Dabei entfaltet Isaac Rosa mit sichtlicher Lust ein Inventar: in der Bestandsaufnahme von Gegenständen (die leergeräumte Wohnung), von Erinnerungen, Gefühlsschichten und -varianten, narrativen oder imaginären Möglichkeiten.
Dieses Prinzip der Reihung hat etwas Barockes in seiner Sprachmächtigkeit und der Freude daran, auch einen Metacharakter: Der Text stellt beiläufig seine Gemachtheit aus, im Einzelnen (der Auffächerung von Formulierungen und gedanklichen Optionen, die mich bei aller inhaltlichen Distanz an Javier Marías erinnert) und im Ganzen, wo das Inventar ins Komische kippt: "[Das Begehren kam] nicht nur nachts, es kam auch, wenn ich dir in der Wohnung begegnete, ich sah dich beim Kochen oder beim Anziehen oder lesend auf dem Sofa, und die Erinnerung schloss sich zu Störsignalen kurz, ein Aufblitzen stroboskopischer Bilder, so alt wie sicherlich vergrößert, wir, die es wie wild auf jeder Oberfläche der Wohnung trieben, auf der Arbeitsplatte, dem Tisch, in der Dusche, auf dem Sofa, dem Boden, den Wänden, Fenstern und, wenn du mich fragst, auch an den Decken" (S. 87).
Überwiegend jedoch dient die – bei allem Ausschweifen äußerst präzise Sprache – einer schonungslosen Betrachtung dessen, was Antonio und Ángela erlebt haben.

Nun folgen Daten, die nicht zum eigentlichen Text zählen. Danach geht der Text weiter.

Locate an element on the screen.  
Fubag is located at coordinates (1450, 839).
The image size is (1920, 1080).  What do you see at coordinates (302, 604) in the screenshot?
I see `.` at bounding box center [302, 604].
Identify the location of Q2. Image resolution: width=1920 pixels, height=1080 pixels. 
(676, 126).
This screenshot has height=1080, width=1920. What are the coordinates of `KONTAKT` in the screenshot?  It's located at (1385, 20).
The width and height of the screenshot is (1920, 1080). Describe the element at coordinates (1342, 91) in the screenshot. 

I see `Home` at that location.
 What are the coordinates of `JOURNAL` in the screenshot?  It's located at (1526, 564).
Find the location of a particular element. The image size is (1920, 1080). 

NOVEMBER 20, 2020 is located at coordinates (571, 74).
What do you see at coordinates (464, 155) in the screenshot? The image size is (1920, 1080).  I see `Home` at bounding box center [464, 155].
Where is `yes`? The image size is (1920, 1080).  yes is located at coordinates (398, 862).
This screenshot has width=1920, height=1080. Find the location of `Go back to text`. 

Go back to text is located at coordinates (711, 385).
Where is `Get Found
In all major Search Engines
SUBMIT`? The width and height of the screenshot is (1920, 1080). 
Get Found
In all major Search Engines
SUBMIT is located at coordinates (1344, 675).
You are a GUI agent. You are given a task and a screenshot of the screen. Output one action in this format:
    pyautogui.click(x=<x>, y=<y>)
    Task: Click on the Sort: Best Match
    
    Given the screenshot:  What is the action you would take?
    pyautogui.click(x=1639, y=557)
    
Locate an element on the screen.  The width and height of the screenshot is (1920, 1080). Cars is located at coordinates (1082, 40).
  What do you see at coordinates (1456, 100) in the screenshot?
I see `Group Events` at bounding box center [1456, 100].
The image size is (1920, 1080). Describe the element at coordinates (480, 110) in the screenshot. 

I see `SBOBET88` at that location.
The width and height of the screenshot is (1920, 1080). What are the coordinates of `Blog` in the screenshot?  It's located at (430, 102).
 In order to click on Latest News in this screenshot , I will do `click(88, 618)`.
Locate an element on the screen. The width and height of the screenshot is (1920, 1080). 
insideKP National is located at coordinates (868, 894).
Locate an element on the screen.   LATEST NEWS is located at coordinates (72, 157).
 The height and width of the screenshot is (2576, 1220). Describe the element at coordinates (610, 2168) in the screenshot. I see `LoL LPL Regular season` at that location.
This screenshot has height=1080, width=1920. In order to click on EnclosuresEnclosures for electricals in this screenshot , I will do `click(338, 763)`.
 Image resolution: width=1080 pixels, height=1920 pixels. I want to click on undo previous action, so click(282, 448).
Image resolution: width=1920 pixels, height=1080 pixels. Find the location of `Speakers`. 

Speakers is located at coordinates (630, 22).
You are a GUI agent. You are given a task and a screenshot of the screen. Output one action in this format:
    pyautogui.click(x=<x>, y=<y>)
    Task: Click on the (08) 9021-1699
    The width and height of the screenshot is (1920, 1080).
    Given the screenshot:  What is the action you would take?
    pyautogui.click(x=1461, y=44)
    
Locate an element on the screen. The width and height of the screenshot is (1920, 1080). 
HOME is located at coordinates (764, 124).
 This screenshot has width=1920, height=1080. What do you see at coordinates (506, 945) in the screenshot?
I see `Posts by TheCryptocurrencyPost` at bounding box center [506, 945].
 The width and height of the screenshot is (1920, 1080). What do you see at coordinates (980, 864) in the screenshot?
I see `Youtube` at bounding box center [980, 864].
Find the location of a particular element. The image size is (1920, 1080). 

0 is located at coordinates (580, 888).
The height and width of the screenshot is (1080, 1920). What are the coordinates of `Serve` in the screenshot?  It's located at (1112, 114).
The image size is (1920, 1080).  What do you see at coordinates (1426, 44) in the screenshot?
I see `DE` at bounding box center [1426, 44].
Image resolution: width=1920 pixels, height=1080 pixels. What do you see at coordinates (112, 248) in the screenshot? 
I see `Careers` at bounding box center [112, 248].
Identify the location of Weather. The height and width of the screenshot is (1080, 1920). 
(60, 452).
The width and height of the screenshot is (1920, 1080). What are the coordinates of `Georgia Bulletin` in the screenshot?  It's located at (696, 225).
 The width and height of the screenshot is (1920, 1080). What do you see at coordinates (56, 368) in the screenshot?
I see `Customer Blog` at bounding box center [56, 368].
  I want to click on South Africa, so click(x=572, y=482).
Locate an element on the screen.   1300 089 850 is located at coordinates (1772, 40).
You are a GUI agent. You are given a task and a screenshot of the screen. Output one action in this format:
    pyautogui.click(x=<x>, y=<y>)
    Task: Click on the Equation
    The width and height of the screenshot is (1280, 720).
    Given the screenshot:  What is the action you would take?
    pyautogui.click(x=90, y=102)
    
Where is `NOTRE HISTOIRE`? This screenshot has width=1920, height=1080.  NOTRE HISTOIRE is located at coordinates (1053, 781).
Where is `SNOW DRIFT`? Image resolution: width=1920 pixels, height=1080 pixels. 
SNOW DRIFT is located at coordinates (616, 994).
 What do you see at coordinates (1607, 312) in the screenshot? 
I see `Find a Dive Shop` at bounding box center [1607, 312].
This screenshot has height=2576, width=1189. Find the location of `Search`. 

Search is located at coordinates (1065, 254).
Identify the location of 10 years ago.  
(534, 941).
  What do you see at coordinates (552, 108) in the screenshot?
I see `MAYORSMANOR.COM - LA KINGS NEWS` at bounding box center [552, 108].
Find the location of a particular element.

Dies adäquat zu übersetzen, ist anspruchsvoll, man wird einen langen Atem haben müssen, nicht zuletzt beim Durchqueren der Bleiwüsten, die ja dann auch eine leserfreundliche Syntax benötigen. Die Rede- und Themenvielfalt in ihrer ganzen Differenziertheit zu bergen, erfordert Aufmerksamkeit und ein konsequentes Herausarbeiten von Nuancen.
Bewertung und Empfehlung
Feliz final ist eine sprachlich und gedanklich wuchtige Auseinandersetzung mit Fragen von Partnerschaft und Liebe, bis in die politischen Dimensionen des Privaten hinein und darin hochaktuell (mit Stichwörtern wie Selbstoptimierung, prekäre Arbeitsverhältnisse, Sehnsucht nach einem authentischen, womöglich naturnahen Leben gerade für die Kinder). Isaac Rosa lässt dabei eine große emotionale Bandbreite zu, stößt die Gefühle, die er zur Aufführung bringt, auch beim Leser an.
Das finde ich umso überzeugender, als keine klischeehafte Rollenverteilung mit entsprechenden Identifikationslinien vorliegt. Mir persönlich sagt das Erleben Ángelas in manchen Punkten mehr als das Antonios. Vor allem aber fasziniert mich das Gesamtbild, die Anschaulichkeit und Nachvollziehbarkeit der Erfahrungen beider und wie sie in Dialog treten.
Dieses Buch, diese Figuren glühen und nehmen sich Zeit – dreizehn fiktive Jahre und dreihundert dichteste Seiten Rückschau –, um kühl und erneut glühend zu erfassen, was sie für ein Spiel spielen, wie lächerlich ihr Ernst ist und wie kühn und wie am Ende ihnen immer noch ernst.
Das lässt nicht kalt, mag je nach eigenen Erfahrungen schwierig zu ertragen zu sein, aber einträglich, wenn man sich darauf einlässt. Unbedingte Empfehlung.